AVAILABLE RECORDS:
──────

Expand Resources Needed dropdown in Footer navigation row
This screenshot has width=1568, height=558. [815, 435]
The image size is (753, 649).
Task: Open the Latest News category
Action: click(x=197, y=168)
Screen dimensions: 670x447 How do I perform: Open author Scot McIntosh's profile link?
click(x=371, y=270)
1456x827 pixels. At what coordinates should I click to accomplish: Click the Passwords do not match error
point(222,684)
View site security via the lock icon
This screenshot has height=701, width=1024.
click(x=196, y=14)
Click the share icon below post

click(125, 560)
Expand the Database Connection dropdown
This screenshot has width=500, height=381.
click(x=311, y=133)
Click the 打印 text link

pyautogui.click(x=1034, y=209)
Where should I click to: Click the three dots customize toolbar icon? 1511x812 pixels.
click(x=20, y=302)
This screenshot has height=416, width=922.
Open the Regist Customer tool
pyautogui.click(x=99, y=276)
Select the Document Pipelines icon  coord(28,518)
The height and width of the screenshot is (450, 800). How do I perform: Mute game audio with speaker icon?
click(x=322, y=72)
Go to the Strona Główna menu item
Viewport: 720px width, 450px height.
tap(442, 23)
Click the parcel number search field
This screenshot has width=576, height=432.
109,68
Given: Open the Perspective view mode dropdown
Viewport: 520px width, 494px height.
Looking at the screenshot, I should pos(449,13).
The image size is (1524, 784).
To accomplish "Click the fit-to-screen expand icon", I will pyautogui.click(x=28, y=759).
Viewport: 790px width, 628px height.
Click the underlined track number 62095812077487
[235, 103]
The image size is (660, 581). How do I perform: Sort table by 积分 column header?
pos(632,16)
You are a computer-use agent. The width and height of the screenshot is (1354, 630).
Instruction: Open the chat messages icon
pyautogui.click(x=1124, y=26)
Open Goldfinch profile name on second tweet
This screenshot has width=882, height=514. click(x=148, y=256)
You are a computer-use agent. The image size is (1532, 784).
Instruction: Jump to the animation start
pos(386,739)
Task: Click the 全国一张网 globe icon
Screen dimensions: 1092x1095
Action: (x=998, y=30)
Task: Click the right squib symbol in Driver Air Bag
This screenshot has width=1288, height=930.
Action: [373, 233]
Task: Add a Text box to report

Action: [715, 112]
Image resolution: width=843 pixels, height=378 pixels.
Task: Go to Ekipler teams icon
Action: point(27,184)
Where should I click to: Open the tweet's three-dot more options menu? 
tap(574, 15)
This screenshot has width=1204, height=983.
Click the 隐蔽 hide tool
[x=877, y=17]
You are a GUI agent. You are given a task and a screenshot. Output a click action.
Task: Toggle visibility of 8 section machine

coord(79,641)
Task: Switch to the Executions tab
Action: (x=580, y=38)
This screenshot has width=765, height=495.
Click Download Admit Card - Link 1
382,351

──────

WORK INSTRUCTION: Return the line that contains "The image size is (660, 581)." along with every line after it through the end of the entries, exactly, adding nothing.

TASK ANSWER:
The image size is (660, 581). How do I perform: Sort table by 积分 column header?
pos(632,16)
You are a computer-use agent. The width and height of the screenshot is (1354, 630).
Instruction: Open the chat messages icon
pyautogui.click(x=1124, y=26)
Open Goldfinch profile name on second tweet
This screenshot has width=882, height=514. click(x=148, y=256)
You are a computer-use agent. The image size is (1532, 784).
Instruction: Jump to the animation start
pos(386,739)
Task: Click the 全国一张网 globe icon
Screen dimensions: 1092x1095
Action: (x=998, y=30)
Task: Click the right squib symbol in Driver Air Bag
This screenshot has width=1288, height=930.
Action: [373, 233]
Task: Add a Text box to report

Action: [715, 112]
Image resolution: width=843 pixels, height=378 pixels.
Task: Go to Ekipler teams icon
Action: point(27,184)
Where should I click to: Open the tweet's three-dot more options menu? 
tap(574, 15)
This screenshot has width=1204, height=983.
Click the 隐蔽 hide tool
[x=877, y=17]
You are a GUI agent. You are given a task and a screenshot. Output a click action.
Task: Toggle visibility of 8 section machine

coord(79,641)
Task: Switch to the Executions tab
Action: (x=580, y=38)
This screenshot has width=765, height=495.
Click Download Admit Card - Link 1
382,351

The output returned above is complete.